\(\mathrm{f(x) = 8x + 4}\). The function f gives the estimated height, in feet, of a willow tree x years...

1. TRANSLATE the problem information

• Given information:
  • \(\mathrm{f(x) = 8x + 4}\)
  • \(\mathrm{f(x)}\) = estimated height in feet
  • \(\mathrm{x}\) = years after height was first measured

• What this tells us: We have a linear function where we need to interpret what the constant 4 means in context.

2. INFER the mathematical structure

• This is a linear function in the form \(\mathrm{f(x) = mx + b}\)
• Here: \(\mathrm{m = 8}\) (slope) and \(\mathrm{b = 4}\) (y-intercept)
• The y-intercept occurs when \(\mathrm{x = 0}\)

3. INFER what x = 0 means in context

• Since x represents "years after height was first measured"
• \(\mathrm{x = 0}\) means "0 years after first measurement" = when it was first measured
• So \(\mathrm{f(0)}\) gives us the height when the tree was first measured

4. Calculate f(0)

• \(\mathrm{f(0) = 8(0) + 4 = 4}\)
• This means the estimated height was 4 feet when first measured

Answer: D. The estimated height of the tree was 4 feet when it was first measured.
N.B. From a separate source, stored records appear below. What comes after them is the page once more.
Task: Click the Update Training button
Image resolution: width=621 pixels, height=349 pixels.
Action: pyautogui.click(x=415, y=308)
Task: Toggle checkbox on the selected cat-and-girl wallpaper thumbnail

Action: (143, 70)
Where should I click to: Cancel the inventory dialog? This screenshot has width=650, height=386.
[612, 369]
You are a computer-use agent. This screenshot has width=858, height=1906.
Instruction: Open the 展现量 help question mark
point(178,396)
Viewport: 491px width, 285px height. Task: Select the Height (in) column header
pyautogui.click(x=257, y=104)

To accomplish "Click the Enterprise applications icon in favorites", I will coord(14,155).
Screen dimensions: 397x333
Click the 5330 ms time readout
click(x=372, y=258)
Why Students Usually Falter on This Problem

Most Common Error Path:

Weak INFER skill: Confusing slope with y-intercept meanings in context

Students often think "4 feet" relates to growth rather than initial height. They see the number 4 and incorrectly associate it with the rate of change, leading them to think the tree grows 4 feet each year.

This may lead them to select Choice C (The estimated height of the tree increased by 4 feet each year)

Second Most Common Error:

Poor TRANSLATE reasoning: Misunderstanding what \(\mathrm{x = 0}\) represents

Students may not clearly connect that "x years after first measurement" means \(\mathrm{x = 0}\) is the time of first measurement. Without this connection, they cannot properly interpret what the y-intercept represents in context.

This leads to confusion and guessing among the remaining choices.

The Bottom Line:

Linear function interpretation requires understanding both the mathematical structure (slope vs y-intercept) and what the input variable represents in context. The key insight is recognizing that the y-intercept always tells us the output value when the input is zero.